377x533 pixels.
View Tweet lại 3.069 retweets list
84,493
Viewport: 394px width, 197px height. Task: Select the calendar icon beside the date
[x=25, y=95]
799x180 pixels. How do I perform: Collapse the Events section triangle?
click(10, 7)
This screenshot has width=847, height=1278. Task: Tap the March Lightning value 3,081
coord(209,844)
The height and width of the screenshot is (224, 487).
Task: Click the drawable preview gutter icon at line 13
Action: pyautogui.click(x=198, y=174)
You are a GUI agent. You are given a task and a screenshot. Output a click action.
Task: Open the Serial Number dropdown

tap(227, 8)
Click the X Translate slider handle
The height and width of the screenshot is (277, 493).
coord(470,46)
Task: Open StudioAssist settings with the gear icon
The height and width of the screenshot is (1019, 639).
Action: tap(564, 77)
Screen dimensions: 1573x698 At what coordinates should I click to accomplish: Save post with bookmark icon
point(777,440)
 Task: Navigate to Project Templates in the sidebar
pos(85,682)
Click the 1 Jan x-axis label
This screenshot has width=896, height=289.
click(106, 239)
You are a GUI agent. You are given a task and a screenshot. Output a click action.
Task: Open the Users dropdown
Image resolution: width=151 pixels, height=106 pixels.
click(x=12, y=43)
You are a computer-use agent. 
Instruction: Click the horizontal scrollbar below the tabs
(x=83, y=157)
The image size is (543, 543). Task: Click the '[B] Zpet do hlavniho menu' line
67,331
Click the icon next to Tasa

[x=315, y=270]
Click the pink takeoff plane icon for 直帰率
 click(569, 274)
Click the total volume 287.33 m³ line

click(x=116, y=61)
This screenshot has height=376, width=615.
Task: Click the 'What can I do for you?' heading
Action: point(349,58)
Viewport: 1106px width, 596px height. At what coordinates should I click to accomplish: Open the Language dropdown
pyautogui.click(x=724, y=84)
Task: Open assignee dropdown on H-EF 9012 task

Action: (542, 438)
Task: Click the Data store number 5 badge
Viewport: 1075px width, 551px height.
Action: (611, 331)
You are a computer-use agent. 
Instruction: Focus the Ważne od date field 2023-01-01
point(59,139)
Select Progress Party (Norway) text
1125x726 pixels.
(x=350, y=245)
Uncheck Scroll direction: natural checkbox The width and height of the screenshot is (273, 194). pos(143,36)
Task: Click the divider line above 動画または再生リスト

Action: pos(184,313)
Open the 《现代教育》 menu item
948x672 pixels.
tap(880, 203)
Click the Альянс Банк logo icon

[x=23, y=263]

# Written task
Could you recast the listing above as a Markdown table with the columns Row and Line, one numbered row per line, starting at the line that contains "Click the 1 Jan x-axis label" and running through the end of the listing, with blank lines left out?

# Written solution
| Row | Line |
|---|---|
| 1 | Click the 1 Jan x-axis label |
| 2 | This screenshot has width=896, height=289. |
| 3 | click(106, 239) |
| 4 | You are a GUI agent. You are given a task and a screenshot. Output a click action. |
| 5 | Task: Open the Users dropdown |
| 6 | Image resolution: width=151 pixels, height=106 pixels. |
| 7 | click(x=12, y=43) |
| 8 | You are a computer-use agent.  |
| 9 | Instruction: Click the horizontal scrollbar below the tabs |
| 10 | (x=83, y=157) |
| 11 | The image size is (543, 543). Task: Click the '[B] Zpet do hlavniho menu' line |
| 12 | 67,331 |
| 13 | Click the icon next to Tasa |
| 14 | [x=315, y=270] |
| 15 | Click the pink takeoff plane icon for 直帰率 |
| 16 |  click(569, 274) |
| 17 | Click the total volume 287.33 m³ line |
| 18 | click(x=116, y=61) |
| 19 | This screenshot has height=376, width=615. |
| 20 | Task: Click the 'What can I do for you?' heading |
| 21 | Action: point(349,58) |
| 22 | Viewport: 1106px width, 596px height. At what coordinates should I click to accomplish: Open the Language dropdown |
| 23 | pyautogui.click(x=724, y=84) |
| 24 | Task: Open assignee dropdown on H-EF 9012 task |
| 25 | Action: (542, 438) |
| 26 | Task: Click the Data store number 5 badge |
| 27 | Viewport: 1075px width, 551px height. |
| 28 | Action: (611, 331) |
| 29 | You are a computer-use agent.  |
| 30 | Instruction: Focus the Ważne od date field 2023-01-01 |
| 31 | point(59,139) |
| 32 | Select Progress Party (Norway) text |
| 33 | 1125x726 pixels. |
| 34 | (x=350, y=245) |
| 35 | Uncheck Scroll direction: natural checkbox The width and height of the screenshot is (273, 194). pos(143,36) |
| 36 | Task: Click the divider line above 動画または再生リスト |
| 37 | Action: pos(184,313) |
| 38 | Open the 《现代教育》 menu item |
| 39 | 948x672 pixels. |
| 40 | tap(880, 203) |
| 41 | Click the Альянс Банк logo icon |
| 42 | [x=23, y=263] |